DATA FOR REVIEW: Begin
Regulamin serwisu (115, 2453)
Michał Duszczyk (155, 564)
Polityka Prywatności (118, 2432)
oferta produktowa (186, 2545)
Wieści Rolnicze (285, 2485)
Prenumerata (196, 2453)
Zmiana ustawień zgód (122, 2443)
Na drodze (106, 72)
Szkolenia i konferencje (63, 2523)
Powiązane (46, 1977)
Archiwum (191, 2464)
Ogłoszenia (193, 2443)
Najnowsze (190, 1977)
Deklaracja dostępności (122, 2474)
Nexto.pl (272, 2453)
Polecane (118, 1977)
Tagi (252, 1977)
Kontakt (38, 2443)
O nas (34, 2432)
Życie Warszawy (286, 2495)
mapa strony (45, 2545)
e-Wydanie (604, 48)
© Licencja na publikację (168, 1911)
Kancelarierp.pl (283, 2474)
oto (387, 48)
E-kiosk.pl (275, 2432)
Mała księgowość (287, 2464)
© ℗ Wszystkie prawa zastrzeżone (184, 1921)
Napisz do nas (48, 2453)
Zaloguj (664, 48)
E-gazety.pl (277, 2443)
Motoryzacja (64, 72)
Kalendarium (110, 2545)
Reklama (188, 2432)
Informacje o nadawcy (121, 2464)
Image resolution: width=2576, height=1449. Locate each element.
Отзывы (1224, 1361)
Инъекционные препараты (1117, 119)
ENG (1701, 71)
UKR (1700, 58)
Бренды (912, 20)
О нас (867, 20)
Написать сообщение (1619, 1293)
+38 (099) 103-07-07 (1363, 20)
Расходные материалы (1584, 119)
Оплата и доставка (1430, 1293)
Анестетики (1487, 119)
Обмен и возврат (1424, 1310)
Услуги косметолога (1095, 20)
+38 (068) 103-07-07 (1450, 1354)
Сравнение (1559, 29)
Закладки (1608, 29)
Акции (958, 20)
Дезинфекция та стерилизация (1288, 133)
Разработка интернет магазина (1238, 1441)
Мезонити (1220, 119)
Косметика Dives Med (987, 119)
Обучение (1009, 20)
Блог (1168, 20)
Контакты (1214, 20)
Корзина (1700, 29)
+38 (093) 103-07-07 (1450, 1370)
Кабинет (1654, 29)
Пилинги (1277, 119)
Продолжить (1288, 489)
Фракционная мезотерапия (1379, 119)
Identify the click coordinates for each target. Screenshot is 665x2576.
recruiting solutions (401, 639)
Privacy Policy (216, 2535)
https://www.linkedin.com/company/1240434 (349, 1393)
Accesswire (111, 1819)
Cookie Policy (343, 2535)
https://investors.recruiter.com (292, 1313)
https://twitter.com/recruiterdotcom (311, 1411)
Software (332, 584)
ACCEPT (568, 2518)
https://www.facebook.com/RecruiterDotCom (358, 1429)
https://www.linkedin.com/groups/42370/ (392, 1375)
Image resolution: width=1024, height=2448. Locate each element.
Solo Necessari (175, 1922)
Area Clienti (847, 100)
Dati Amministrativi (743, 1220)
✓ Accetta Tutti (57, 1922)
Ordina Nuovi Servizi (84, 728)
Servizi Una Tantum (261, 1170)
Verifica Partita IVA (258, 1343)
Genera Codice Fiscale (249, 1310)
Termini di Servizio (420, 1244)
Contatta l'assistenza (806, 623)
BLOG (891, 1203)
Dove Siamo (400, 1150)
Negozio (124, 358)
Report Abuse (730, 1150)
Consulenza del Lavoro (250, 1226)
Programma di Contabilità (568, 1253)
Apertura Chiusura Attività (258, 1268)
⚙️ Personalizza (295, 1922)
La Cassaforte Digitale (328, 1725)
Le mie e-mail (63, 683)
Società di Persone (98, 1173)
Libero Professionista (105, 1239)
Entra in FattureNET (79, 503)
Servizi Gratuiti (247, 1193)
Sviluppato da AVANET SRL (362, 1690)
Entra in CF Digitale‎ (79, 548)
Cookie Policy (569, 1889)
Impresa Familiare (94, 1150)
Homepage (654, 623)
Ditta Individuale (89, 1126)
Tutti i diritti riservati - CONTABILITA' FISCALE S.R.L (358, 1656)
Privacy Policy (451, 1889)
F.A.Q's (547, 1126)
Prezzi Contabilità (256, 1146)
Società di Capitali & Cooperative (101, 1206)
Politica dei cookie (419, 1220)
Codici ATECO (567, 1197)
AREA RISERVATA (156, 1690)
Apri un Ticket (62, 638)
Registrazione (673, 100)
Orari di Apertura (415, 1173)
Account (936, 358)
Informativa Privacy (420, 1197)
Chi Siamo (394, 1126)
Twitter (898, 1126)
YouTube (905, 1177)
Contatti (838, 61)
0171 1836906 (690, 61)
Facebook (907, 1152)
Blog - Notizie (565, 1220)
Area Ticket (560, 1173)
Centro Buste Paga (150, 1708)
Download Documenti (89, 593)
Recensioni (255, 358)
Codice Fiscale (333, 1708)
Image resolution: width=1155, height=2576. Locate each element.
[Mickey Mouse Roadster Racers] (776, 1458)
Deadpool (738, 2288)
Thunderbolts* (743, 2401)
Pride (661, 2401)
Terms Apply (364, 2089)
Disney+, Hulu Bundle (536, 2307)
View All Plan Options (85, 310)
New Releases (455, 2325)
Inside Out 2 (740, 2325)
DATA FOR REVIEW: End
Restate the entire listing verbatim.

Regulamin serwisu (115, 2453)
Michał Duszczyk (155, 564)
Polityka Prywatności (118, 2432)
oferta produktowa (186, 2545)
Wieści Rolnicze (285, 2485)
Prenumerata (196, 2453)
Zmiana ustawień zgód (122, 2443)
Na drodze (106, 72)
Szkolenia i konferencje (63, 2523)
Powiązane (46, 1977)
Archiwum (191, 2464)
Ogłoszenia (193, 2443)
Najnowsze (190, 1977)
Deklaracja dostępności (122, 2474)
Nexto.pl (272, 2453)
Polecane (118, 1977)
Tagi (252, 1977)
Kontakt (38, 2443)
O nas (34, 2432)
Życie Warszawy (286, 2495)
mapa strony (45, 2545)
e-Wydanie (604, 48)
© Licencja na publikację (168, 1911)
Kancelarierp.pl (283, 2474)
oto (387, 48)
E-kiosk.pl (275, 2432)
Mała księgowość (287, 2464)
© ℗ Wszystkie prawa zastrzeżone (184, 1921)
Napisz do nas (48, 2453)
Zaloguj (664, 48)
E-gazety.pl (277, 2443)
Motoryzacja (64, 72)
Kalendarium (110, 2545)
Reklama (188, 2432)
Informacje o nadawcy (121, 2464)
Image resolution: width=2576, height=1449. Locate each element.
Отзывы (1224, 1361)
Инъекционные препараты (1117, 119)
ENG (1701, 71)
UKR (1700, 58)
Бренды (912, 20)
О нас (867, 20)
Написать сообщение (1619, 1293)
+38 (099) 103-07-07 (1363, 20)
Расходные материалы (1584, 119)
Оплата и доставка (1430, 1293)
Анестетики (1487, 119)
Обмен и возврат (1424, 1310)
Услуги косметолога (1095, 20)
+38 (068) 103-07-07 (1450, 1354)
Сравнение (1559, 29)
Закладки (1608, 29)
Акции (958, 20)
Дезинфекция та стерилизация (1288, 133)
Разработка интернет магазина (1238, 1441)
Мезонити (1220, 119)
Косметика Dives Med (987, 119)
Обучение (1009, 20)
Блог (1168, 20)
Контакты (1214, 20)
Корзина (1700, 29)
+38 (093) 103-07-07 (1450, 1370)
Кабинет (1654, 29)
Пилинги (1277, 119)
Продолжить (1288, 489)
Фракционная мезотерапия (1379, 119)
Identify the click coordinates for each target. Screenshot is 665x2576.
recruiting solutions (401, 639)
Privacy Policy (216, 2535)
https://www.linkedin.com/company/1240434 (349, 1393)
Accesswire (111, 1819)
Cookie Policy (343, 2535)
https://investors.recruiter.com (292, 1313)
https://twitter.com/recruiterdotcom (311, 1411)
Software (332, 584)
ACCEPT (568, 2518)
https://www.facebook.com/RecruiterDotCom (358, 1429)
https://www.linkedin.com/groups/42370/ (392, 1375)
Image resolution: width=1024, height=2448. Locate each element.
Solo Necessari (175, 1922)
Area Clienti (847, 100)
Dati Amministrativi (743, 1220)
✓ Accetta Tutti (57, 1922)
Ordina Nuovi Servizi (84, 728)
Servizi Una Tantum (261, 1170)
Verifica Partita IVA (258, 1343)
Genera Codice Fiscale (249, 1310)
Termini di Servizio (420, 1244)
Contatta l'assistenza (806, 623)
BLOG (891, 1203)
Dove Siamo (400, 1150)
Negozio (124, 358)
Report Abuse (730, 1150)
Consulenza del Lavoro (250, 1226)
Programma di Contabilità (568, 1253)
Apertura Chiusura Attività (258, 1268)
⚙️ Personalizza (295, 1922)
La Cassaforte Digitale (328, 1725)
Le mie e-mail (63, 683)
Società di Persone (98, 1173)
Libero Professionista (105, 1239)
Entra in FattureNET (79, 503)
Servizi Gratuiti (247, 1193)
Sviluppato da AVANET SRL (362, 1690)
Entra in CF Digitale‎ (79, 548)
Cookie Policy (569, 1889)
Impresa Familiare (94, 1150)
Homepage (654, 623)
Ditta Individuale (89, 1126)
Tutti i diritti riservati - CONTABILITA' FISCALE S.R.L (358, 1656)
Privacy Policy (451, 1889)
F.A.Q's (547, 1126)
Prezzi Contabilità (256, 1146)
Società di Capitali & Cooperative (101, 1206)
Politica dei cookie (419, 1220)
Codici ATECO (567, 1197)
AREA RISERVATA (156, 1690)
Apri un Ticket (62, 638)
Registrazione (673, 100)
Orari di Apertura (415, 1173)
Account (936, 358)
Informativa Privacy (420, 1197)
Chi Siamo (394, 1126)
Twitter (898, 1126)
YouTube (905, 1177)
Contatti (838, 61)
0171 1836906 (690, 61)
Facebook (907, 1152)
Blog - Notizie (565, 1220)
Area Ticket (560, 1173)
Centro Buste Paga (150, 1708)
Download Documenti (89, 593)
Recensioni (255, 358)
Codice Fiscale (333, 1708)
Image resolution: width=1155, height=2576. Locate each element.
[Mickey Mouse Roadster Racers] (776, 1458)
Deadpool (738, 2288)
Thunderbolts* (743, 2401)
Pride (661, 2401)
Terms Apply (364, 2089)
Disney+, Hulu Bundle (536, 2307)
View All Plan Options (85, 310)
New Releases (455, 2325)
Inside Out 2 (740, 2325)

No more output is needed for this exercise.